The theme was division and diversity, with the now-obligatory apology thrown in. The Pope of Rome never once suggested that that diversity must be found within the Catholic Church, or that unity must be achieved by those outside of the Church coming into the Church. And the official text still contains this remarkable passage:
He who creates division is in fact the Envious One, the king of envy, the father of envy: the sower of darnel, Satan. He interferes in communities and creates divisions, always! From the first moment, from the first moment of Christianity, this temptation was in the Christian community. “I belong to this one,” I belong to that one.” “No! I am the Church, you are a sect.” And so the one who wins over us is him, the father of division – not the Lord Jesus who prayed for unity
Mark this carefully and remember it. If you distinguish between the One True Faith and a group of Protestants, you are under a delusion of Satan.
In the Franciscan Church, what is essential is "touching the flesh of Christ on the fringes," not consuming the flesh of Christ as a sacrament. Christ's Church is not a sphere, uniform with all points equidistant. It is a polyhedron, with unique, individual faces. (The odd analogy comes from Pope Francis.) The Catholic Church is one of those faces, perhaps a beautiful and important one, but there are many others. Or perhaps, due to its history of hatred and persecution, the Catholic Church has even less moral authority than some Bible-thumping preacher at a tent revival.

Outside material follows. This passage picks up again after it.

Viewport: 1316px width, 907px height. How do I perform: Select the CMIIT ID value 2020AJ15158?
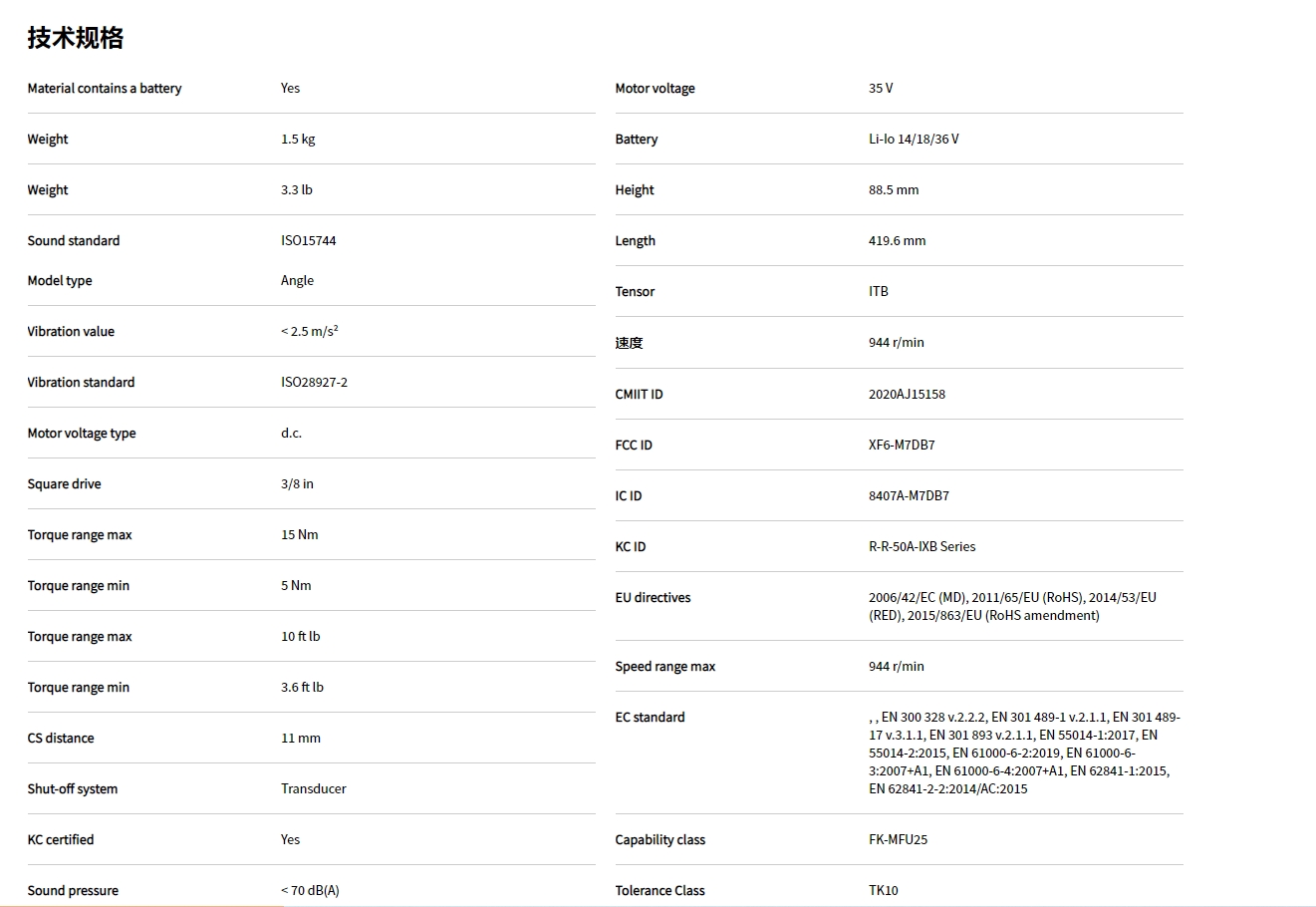pos(907,395)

Pope Francis succeeds in being "attractive," in preaching a lovely message to those outside the Church. It has fragments of true Catholicism in its concern for the poor. But it is not Catholicism. He could not expose the hollowness of post-Vatican II ecumenism more thoroughly had he tried.
Perhaps the Pope could give one of his famous interviews to the Bear, and explain just what he thinks the Church is, and whether it is essential for non-Catholics to enter it?
The final word goes to G.K. Chesterton, who might have written it for this calamitous occasion. Substitute "Church" for "world."
The modern world is not evil; in some ways the modern world is far too good. It is full of wild and wasted virtues. When a religious scheme is shattered...it is not merely the vices that are let loose. The vices are, indeed, let loose, and they wander and do damage. But the virtues are let loose also; and the virtues wander more wildly, and the virtues do more terrible damage. The modern world is full of the old Christian virtues gone mad. The virtues have gone mad because they have been isolated from each other and are wandering alone. Thus some scientists care for truth; and their truth is pitiless. Thus some humanitarians only care for pity; and their pity (I am sorry to say) is often untruthful.
The Church has finally gone mad with the same distemper as the rest of the world. Do not be fooled when the professional Catholic chattering class tries to clean up the Caserta calamity. Pope Francis made a lovely speech. But it wasn't Catholic.